# No More Update For SP1 after after April 12, 2005



## mimo2005 (Oct 2, 2004)

Click here

and also

click here


----------



## jgvernonco (Sep 13, 2003)

Everybody's nightmare has become a reality...

No, they are not going to leave you SP1 users alone. If youdon't know how to disbable automatic updates, you will be forced to update.

An "Orwellian" sort of moment, isn't it?

I think, "Let's see, I have W2K, with auto-update disabled, so M$ will need to go around that to get to me... I am using Firefox as my browser, Thunderbird as my e-mail client, and SOOffice for everything but a portion of my business and posting quiz results in The Academy.

Getting accomodated to Firefox and Thunderbird wasn't easy for me, but I am almost there...

If I really had to go to Linux, tomorrow morning, I have some good info that I could print out, and begin the new adventure...

But, under my circumstances, I don't really think that M$ could get to me tomorrow morning...do you?
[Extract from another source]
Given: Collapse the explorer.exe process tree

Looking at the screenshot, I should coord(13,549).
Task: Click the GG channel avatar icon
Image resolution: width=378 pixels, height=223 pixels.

If you do, please let me know, as this concerns me.

It's not really that I think that SP2 is so bad...I just think that MS is playing a horrible joke on the people of the world, telling tham that it is more secure. It isn't..check out the Security Center, and you will see what I mean.

I don't always bash M$...they have been blamed for many, many things that are not, by any reasonable estimation, responsible for. In fact, the fact that ya'll went to Wal Mart and "bought a computer and hooked up to the Internet that was all that you to do" has contributed to this...the "MS on Defense" theory.

I will give them that. 

You don't solve the world-wide HIV crisis by making sex without a condom illegal. They don't know anything about it. You may not know anything about this, either.

Heck, go ahead and download SP2; unless your computer is infected to the gills, and your operating system is corrupt, you will have a successful download and install. It's not anywhere near the problem that SP1, or W2K, SP2 were.

I will only say that, somewhere down the line, as a people, we need to think about this.

or not...


----------